This was Tel Rumeida early Saturday
evening, a
neighborhood in the West Bank city of
Hebron. A few
metres up the street there was a
size-able crowd of
uninvited guests, a couple hundred
Israeli fanatics
who were bussed in from their
colonies on West Bank
land. The advertisements promoting
the events of the
day explained that the people were
coming to express
their support for the Zionist
"pioneers" of Hebron on
the day that Abraham buried Rachel in
the Jewish
tradition. On the street this came to
mean a state of
siege in a Palestinian neighborhood,
with all the dark
skinned residents locked in their
houses. Many of them
observed from their windows and
rooftops as pioneering
Israelis staged an all-out race riot.
My colleagues and I started escorting
Ra'id to
his home amidst the provocation of
members of the
settler militia. We moved quickly
because having a
Palestinian man out in the open air
was attracting a
lot of attention, mainly glares and
spit. I put my arm
around him to be able to stay close
as we moved
through the crowd as fast as we could
without running.
The group received a couple of
comments along the
lines of, "oh, the poor baby needs to
be walked home,
eh?". We had been accompanying
Palestinians to walk
home safely all day, but it wasn't
until we were in
the middle of the crowd that I
realized that the
situation had escalated. The settlers
began chanting
something that I now understand to be
"death to Arabs"
and their eyes were set on us.

+++++

What the exercise asks: Carry on the account of Saturday evening in Tel Rumeida from the point where it ends. The listing has no connection to the account of Tel Rumeida.

+++++

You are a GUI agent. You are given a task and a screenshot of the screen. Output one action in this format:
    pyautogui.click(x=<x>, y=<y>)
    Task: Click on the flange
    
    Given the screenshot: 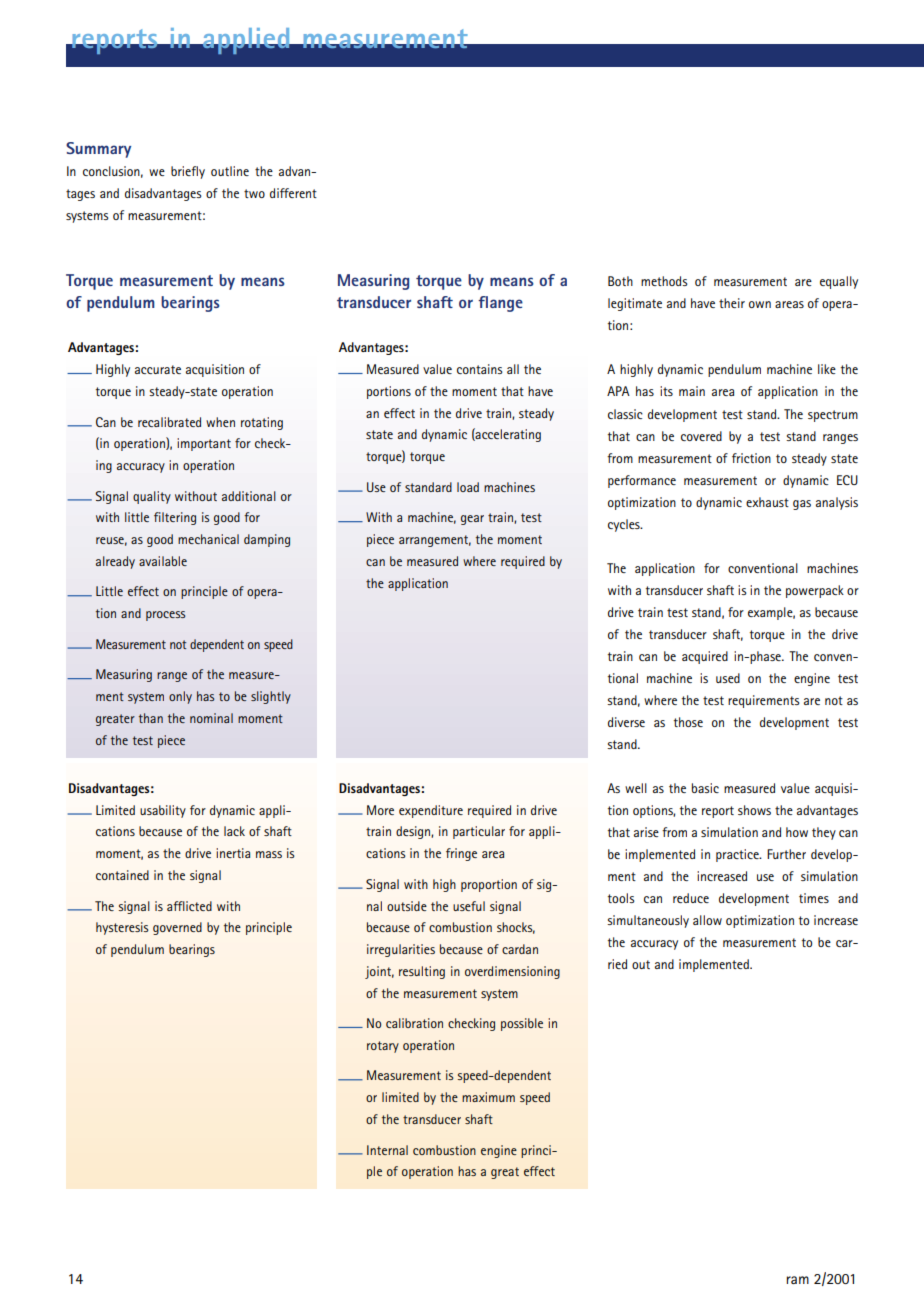 What is the action you would take?
    pyautogui.click(x=500, y=304)
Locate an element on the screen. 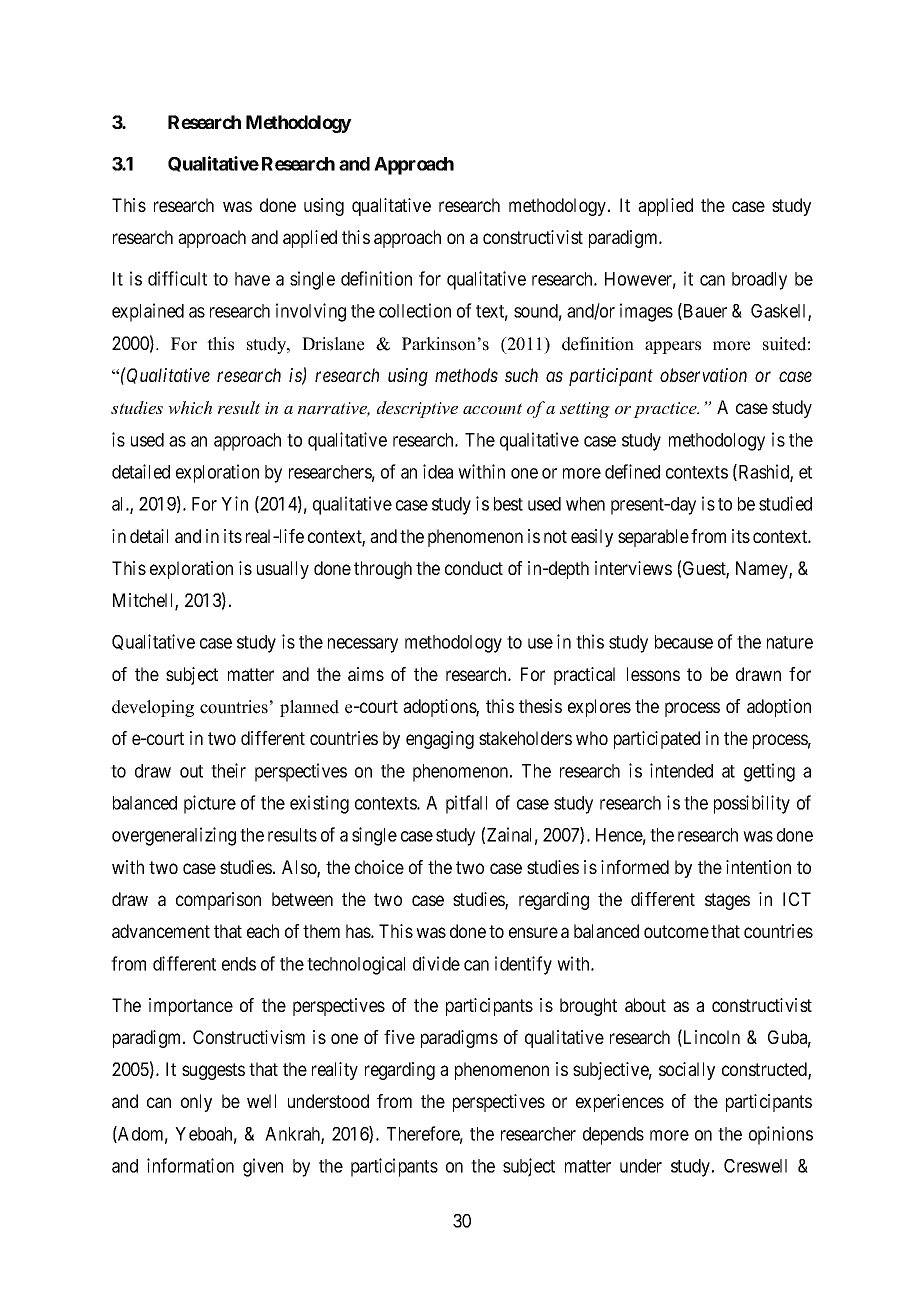  collection is located at coordinates (415, 310).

+++++

In response:
I was doing my best to separate the
settlers from
Ra'id when a settler man charged at
me and started
kicking and shoving us towards a
wall. The Israeli
army had
cordoned off a part of the area and one of the
soldiers came and held back the
aggressive settlers
long enough for us to make our
escape. By the time we
were on the other side of the soldier
line the
settlers had taken over the entire
top end of Tel
Rumeida street. The Israelis were
throwing stones at
the Palestinians in their houses and
banging on the
green doors, some of them mocking the
Islamic prayer
call and making sheep noises. A group
of settlers
positioned themselves next to the
checkpoint down the
street, yelling obscenities at the
Palestinians
passing through.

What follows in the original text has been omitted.